### PASSAGE FOR REVIEW
^^^^
This brief overview is designed to address the options for increasing organ transplant rates to between 100 and 120 transplanted organs per million population globally. The focus of this review is the data produced through the World Health Organization's Global Observatory on Donation and Transplantation, with consideration for the issues that different countries need to address to achieve higher transplant rates. Without both optimized living donation and optimized deceased donation, rates of transplant are not sufficient to provide for a level of self-dependency for transplant therapy. Deceased donation comprises both donation from donors declared dead after cessation of all functions of the brain and donors declared dead from irreversible cessation of circulation of the blood. The preservation strategies that hold the greatest chance of increasing the utility of marginal and older donors involve normothermic circulation to prevent ischemic damage and potentially restore function of damaged organs. Normothermic in situ perfusion of abdominal organs has demonstrated utility, and consideration must be given to normothermic perfusion of the thoracic organs to improve heart and lung transplants, but this may challenge the legal definitions of death. Each nation must endeavor to increase organ donation capacity across the spectrum of donor types and must address the opportunities that normothermic perfusion of organs at retrieval may offer to alleviate shortages of organs for transplant and provide self-dependency for the communities.


Key words : Donation after circulatory death, DCD, Ex situ perfusion, In situ perfusion, Normothermic, Organ perfusion

Introduction

Organ donation rates vary greatly between countries, as demonstrated by the extensive data collated by the World Health Organization in its Global Observatory of Donation and Transplantation.1 The lowest rates of organ donation and transplant are seen in countries with the lowest Human Development Index (HDI), which is not surprising. These countries are unable to afford access to many basic health services such as maternal health and vaccination; therefore, it is not surprising that access to high-end tertiary care programs such as transplantation is low or nonexistent. What is, perhaps, surprising is the very great variability in access to transplants in wealthy countries with high and very high HDI scores as seen in Figure 1.
^^^^
### Stored entries
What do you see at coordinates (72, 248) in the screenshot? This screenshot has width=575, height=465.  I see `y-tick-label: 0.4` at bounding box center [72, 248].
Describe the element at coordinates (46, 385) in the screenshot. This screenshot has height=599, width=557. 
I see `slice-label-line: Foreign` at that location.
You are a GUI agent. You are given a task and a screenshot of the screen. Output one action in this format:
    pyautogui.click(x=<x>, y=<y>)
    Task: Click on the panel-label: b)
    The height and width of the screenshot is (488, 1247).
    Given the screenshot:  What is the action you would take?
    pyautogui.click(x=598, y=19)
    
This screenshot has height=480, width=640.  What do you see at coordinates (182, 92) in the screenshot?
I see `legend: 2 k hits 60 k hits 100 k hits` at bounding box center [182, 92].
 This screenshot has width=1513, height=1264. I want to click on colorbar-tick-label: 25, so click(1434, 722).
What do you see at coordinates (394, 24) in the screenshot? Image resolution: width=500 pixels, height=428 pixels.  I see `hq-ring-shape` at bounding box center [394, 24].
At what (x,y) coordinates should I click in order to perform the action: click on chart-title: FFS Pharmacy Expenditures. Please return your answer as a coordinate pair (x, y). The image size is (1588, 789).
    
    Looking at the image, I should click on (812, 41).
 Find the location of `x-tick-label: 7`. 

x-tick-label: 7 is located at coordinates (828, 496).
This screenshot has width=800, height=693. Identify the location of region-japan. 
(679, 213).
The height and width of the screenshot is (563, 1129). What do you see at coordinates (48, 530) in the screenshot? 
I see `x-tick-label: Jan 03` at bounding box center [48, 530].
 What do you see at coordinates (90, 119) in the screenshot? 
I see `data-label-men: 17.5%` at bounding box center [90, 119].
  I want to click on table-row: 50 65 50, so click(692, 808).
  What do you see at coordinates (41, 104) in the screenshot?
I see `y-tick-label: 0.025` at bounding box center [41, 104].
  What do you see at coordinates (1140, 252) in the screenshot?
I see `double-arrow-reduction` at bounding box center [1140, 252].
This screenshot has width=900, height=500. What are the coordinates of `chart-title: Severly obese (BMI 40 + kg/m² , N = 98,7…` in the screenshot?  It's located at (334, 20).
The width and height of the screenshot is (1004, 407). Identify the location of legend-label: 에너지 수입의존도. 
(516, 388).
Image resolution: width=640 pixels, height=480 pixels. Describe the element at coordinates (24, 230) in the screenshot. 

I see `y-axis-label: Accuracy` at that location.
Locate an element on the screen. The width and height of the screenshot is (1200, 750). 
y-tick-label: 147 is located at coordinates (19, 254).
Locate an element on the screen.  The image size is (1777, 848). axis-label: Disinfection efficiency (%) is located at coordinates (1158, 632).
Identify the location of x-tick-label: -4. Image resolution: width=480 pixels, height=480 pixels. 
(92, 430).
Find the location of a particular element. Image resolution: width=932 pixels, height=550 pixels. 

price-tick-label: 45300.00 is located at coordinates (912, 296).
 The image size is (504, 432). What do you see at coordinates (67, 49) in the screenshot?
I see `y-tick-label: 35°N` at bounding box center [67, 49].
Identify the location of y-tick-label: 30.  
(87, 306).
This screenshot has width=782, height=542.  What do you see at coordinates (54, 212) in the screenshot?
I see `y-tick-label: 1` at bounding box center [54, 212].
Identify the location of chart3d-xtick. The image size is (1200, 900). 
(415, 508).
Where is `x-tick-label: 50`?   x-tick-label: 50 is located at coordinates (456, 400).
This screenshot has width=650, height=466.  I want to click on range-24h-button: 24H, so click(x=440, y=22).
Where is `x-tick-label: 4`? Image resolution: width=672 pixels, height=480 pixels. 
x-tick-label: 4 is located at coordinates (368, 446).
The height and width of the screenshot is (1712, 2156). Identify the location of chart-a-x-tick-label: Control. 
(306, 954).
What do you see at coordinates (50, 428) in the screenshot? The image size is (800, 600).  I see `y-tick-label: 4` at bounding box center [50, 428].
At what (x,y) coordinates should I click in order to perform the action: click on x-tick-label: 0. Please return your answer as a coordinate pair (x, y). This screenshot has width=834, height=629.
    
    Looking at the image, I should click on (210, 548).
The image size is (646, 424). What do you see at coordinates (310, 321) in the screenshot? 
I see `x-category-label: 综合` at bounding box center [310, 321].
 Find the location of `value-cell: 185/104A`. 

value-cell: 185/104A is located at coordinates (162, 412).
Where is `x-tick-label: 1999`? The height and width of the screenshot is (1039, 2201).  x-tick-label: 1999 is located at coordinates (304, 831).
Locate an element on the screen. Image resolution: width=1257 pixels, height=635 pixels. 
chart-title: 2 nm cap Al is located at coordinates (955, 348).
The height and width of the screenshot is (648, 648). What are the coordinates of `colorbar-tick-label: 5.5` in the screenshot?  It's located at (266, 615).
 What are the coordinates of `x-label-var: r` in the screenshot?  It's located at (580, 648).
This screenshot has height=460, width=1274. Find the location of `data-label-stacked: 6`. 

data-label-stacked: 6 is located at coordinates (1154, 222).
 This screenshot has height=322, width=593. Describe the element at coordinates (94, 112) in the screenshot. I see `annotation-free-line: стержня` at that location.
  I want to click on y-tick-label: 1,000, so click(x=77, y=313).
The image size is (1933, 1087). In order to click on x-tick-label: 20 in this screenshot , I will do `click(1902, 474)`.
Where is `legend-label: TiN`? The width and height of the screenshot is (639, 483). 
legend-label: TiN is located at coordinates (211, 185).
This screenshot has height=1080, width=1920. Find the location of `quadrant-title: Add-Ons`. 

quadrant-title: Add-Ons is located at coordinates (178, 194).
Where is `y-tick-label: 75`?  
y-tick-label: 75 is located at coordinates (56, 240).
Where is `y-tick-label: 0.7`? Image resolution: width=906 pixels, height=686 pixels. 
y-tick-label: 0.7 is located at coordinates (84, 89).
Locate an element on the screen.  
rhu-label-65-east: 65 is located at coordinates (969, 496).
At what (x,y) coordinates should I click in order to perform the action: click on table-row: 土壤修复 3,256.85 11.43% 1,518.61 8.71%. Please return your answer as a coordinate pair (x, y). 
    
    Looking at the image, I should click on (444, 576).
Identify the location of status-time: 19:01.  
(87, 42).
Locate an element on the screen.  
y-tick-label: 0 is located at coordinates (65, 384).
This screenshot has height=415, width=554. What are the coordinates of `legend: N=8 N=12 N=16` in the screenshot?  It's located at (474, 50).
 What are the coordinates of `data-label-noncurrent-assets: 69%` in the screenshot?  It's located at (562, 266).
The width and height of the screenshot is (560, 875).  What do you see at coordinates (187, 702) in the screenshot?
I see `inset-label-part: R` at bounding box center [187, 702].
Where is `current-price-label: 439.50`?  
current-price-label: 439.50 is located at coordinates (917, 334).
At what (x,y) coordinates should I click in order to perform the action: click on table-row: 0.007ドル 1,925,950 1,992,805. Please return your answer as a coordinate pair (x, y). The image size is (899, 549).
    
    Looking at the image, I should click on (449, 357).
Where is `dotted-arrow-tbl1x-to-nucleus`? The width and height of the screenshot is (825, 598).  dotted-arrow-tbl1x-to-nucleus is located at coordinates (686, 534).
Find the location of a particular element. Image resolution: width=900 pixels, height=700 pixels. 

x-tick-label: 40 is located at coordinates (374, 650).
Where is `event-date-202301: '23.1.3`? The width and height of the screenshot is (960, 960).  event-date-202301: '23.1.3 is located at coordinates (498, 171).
^^^^
Reproduce the organ donation overview word for word, from "Organ donation rates" to "in Figure 1.". The stored entries are material separate from the organ donation overview.

### ANSWER TO THIS PROBLEM
Organ donation rates vary greatly between countries, as demonstrated by the extensive data collated by the World Health Organization in its Global Observatory of Donation and Transplantation.1 The lowest rates of organ donation and transplant are seen in countries with the lowest Human Development Index (HDI), which is not surprising. These countries are unable to afford access to many basic health services such as maternal health and vaccination; therefore, it is not surprising that access to high-end tertiary care programs such as transplantation is low or nonexistent. What is, perhaps, surprising is the very great variability in access to transplants in wealthy countries with high and very high HDI scores as seen in Figure 1.